Army chief General VK Singh should not move the court to settle a row over his date of birth while still in service since it involves the honour of the army, former Indian Air Force chief Air Chief Marshal Fali Homi Major said.
Amid speculation that Singh could move court to overturn the government’s decision of not allowing him to change his date of birth five month’s ahead of his scheduled retirement, Major said Singh should resign if he planned to challenge the government’s stand.
Singh has been fighting a protracted battle to effect a change in his date of birth from May 10, 1950 to May 10, 1951. This could extend his tenure as army chief by almost a year and change the complexion of the army’s hierarchy.
Major told HT from Bangalore, “If I were in his (Singh’s) place, I would resign if I felt very strongly about the issue and then move the court. I wouldn’t seek legal recourse as chief.”
In a setback for General Singh, the defence ministry last week rejected his statutory complaint to get his date of birth changed. The controversy arose in May 2006 when two different dates of birth were detected in the records of the Military Secretary’s branch (1950) and the Adjutant General’s branch (1951).
Former Navy chief Admiral Vishnu Bhagwat, whose tenure as chief was cut short by the NDA government in December 1998, said, “The matter has become a huge embarrassment for the army and the government. It doesn’t really matter whether Singh goes to court or not.”

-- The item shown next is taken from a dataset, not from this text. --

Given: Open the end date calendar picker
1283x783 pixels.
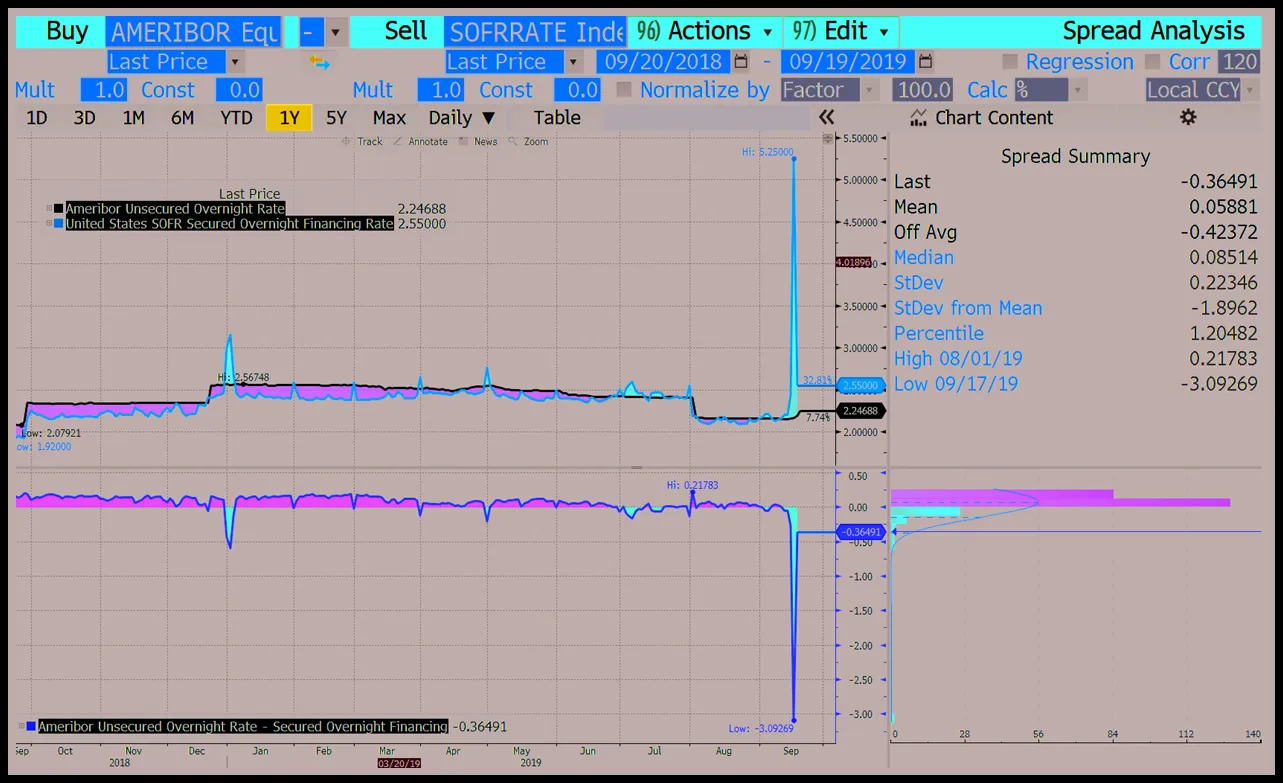Looking at the screenshot, I should (925, 62).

Amarinder’s comment personal: Congress
The Congress on Tuesday sought to disapprove the remarks of former Punjab chief minister Amarinder Singh over the age row involving army Chief VK Singh.

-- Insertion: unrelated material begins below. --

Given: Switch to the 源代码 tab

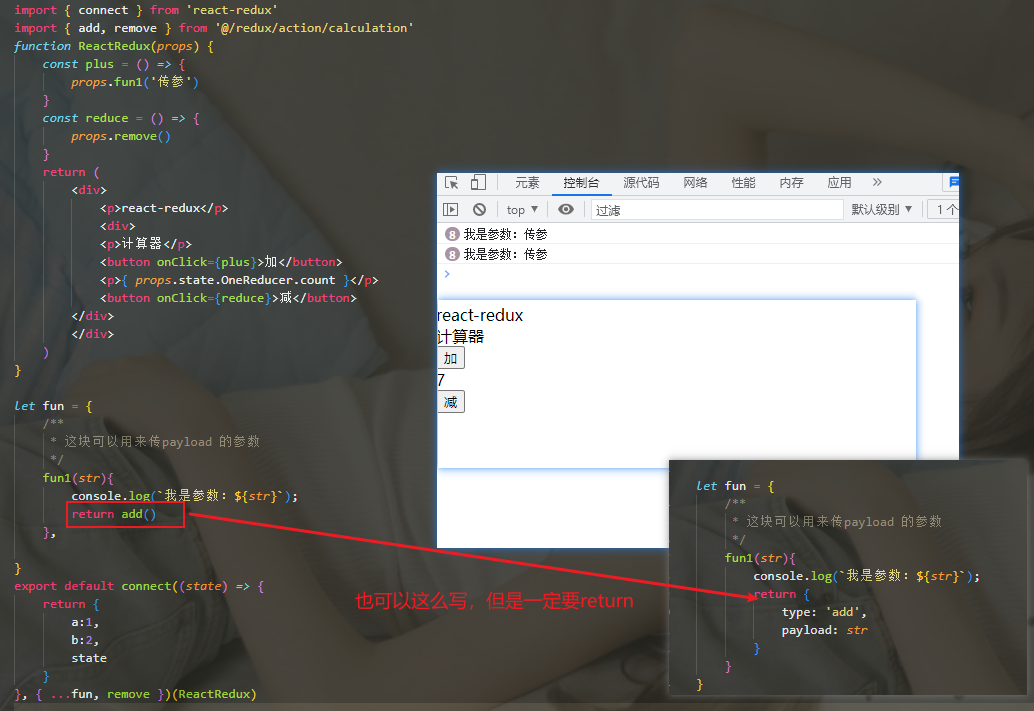Looking at the screenshot, I should [641, 183].
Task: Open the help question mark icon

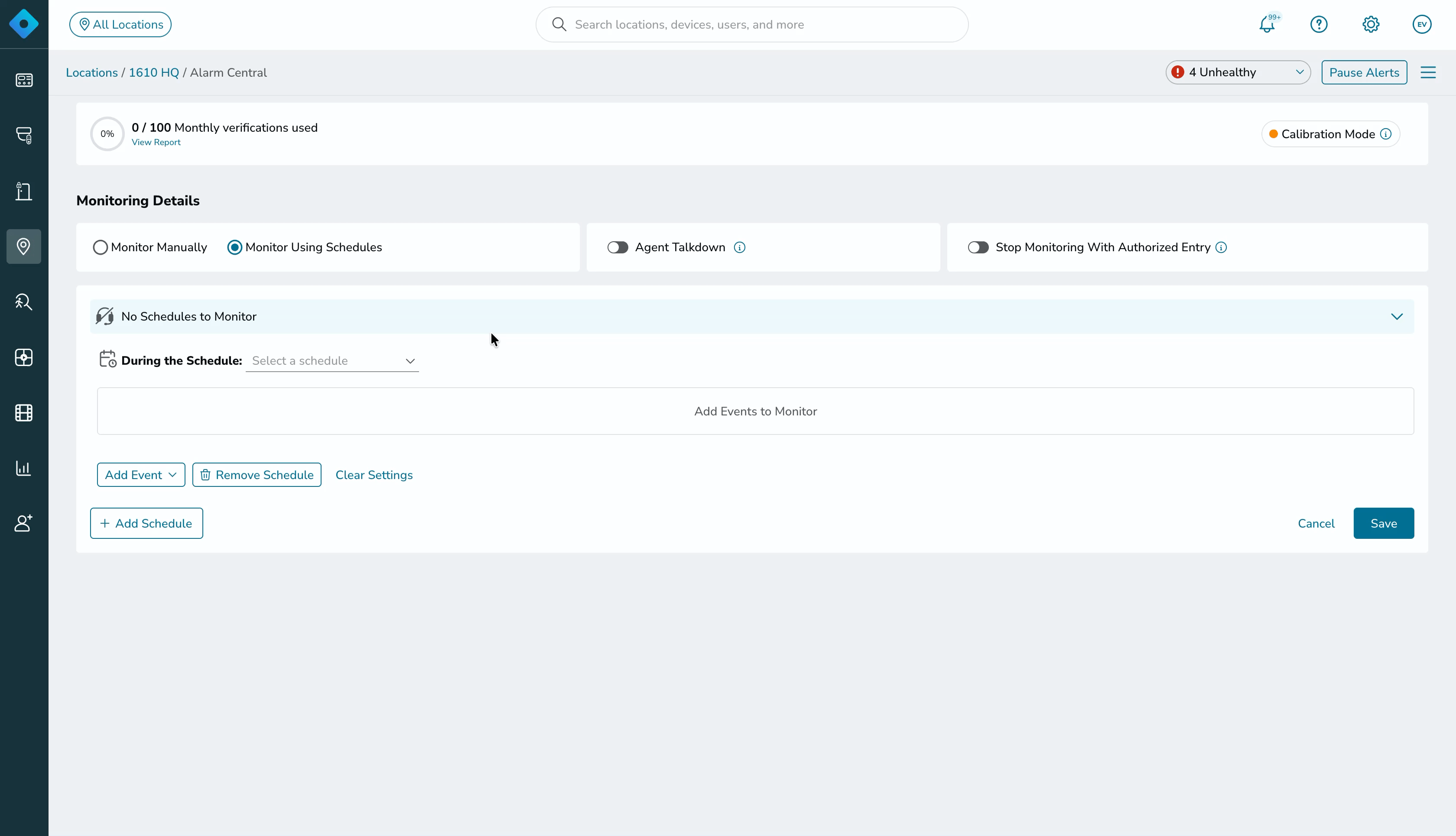Action: (x=1319, y=24)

“He has already clarified that this was his personal view. Generally, politicians should not comment on internal affairs of armed forces,” party general secretary Janardan Dwivedi said.
Earlier, Singh clarified that he had written a letter to defence minister AK Antony on the issue only “in his personal capacity”. On his part, Congress spokesperson Manish Tewari sought to downplay the controversy.